*READING TEXT*.
★ ★ ★

Complete step by step solution:
When a liquid is filled in a capillary tube the liquid elevates and contracts based on the relative attraction of the molecules of the liquid. This property is known as capillarity.
Applications of capillarity:
Sponge absorbs the liquid due to capillary action.
When ink drops on blotting paper it gets absorbed due to capillary action.
We are given a soap bubble having radius $r = 0.1m$ . The work done $W$ in blowing the soap bubble is given as:
$W = surface\,tension\, \times \,surface\,area$
We are given that the surface tension of the soap solution is $ = 30\,dyne\,c{m^{ - 1}}$ . In SI units the surface tension will be $0.03\,N{m^{ - 1}}$. As $1\,dyne\,c{m^{ - 1}} = 0.001\,N{m^{ - 1}}$
The surface area of the soap bubble is taken as the sum of inner surface area and the outer surface area. As the difference in radius is negligible, we consider the inner and outer surface radius to be the same.

★ ★ ★

*INFORMATION SHOWN*.
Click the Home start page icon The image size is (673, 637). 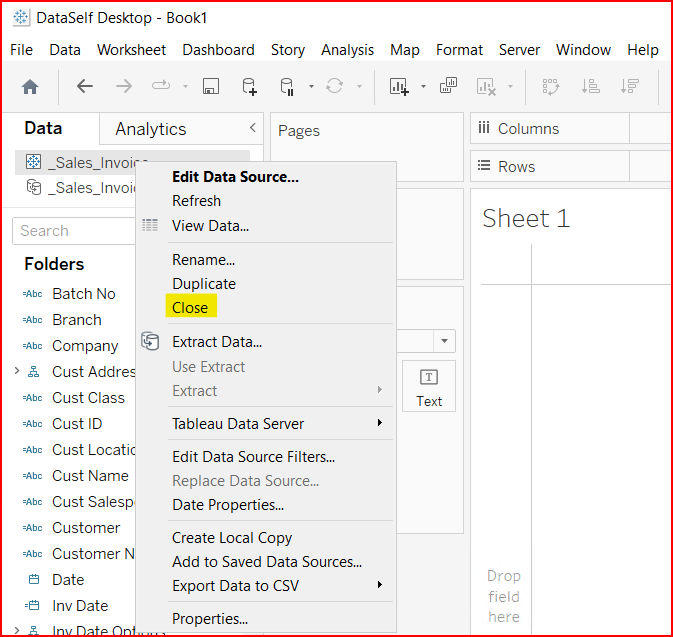pos(30,87)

★ ★ ★

*WHAT IS NEEDED*. Reproduce the capillarity and soap bubble solution above word for word, keeping every line and formula as it stands.

*FINISHED ANSWER*.
Complete step by step solution:
When a liquid is filled in a capillary tube the liquid elevates and contracts based on the relative attraction of the molecules of the liquid. This property is known as capillarity.
Applications of capillarity:
Sponge absorbs the liquid due to capillary action.
When ink drops on blotting paper it gets absorbed due to capillary action.
We are given a soap bubble having radius $r = 0.1m$ . The work done $W$ in blowing the soap bubble is given as:
$W = surface\,tension\, \times \,surface\,area$
We are given that the surface tension of the soap solution is $ = 30\,dyne\,c{m^{ - 1}}$ . In SI units the surface tension will be $0.03\,N{m^{ - 1}}$. As $1\,dyne\,c{m^{ - 1}} = 0.001\,N{m^{ - 1}}$
The surface area of the soap bubble is taken as the sum of inner surface area and the outer surface area. As the difference in radius is negligible, we consider the inner and outer surface radius to be the same.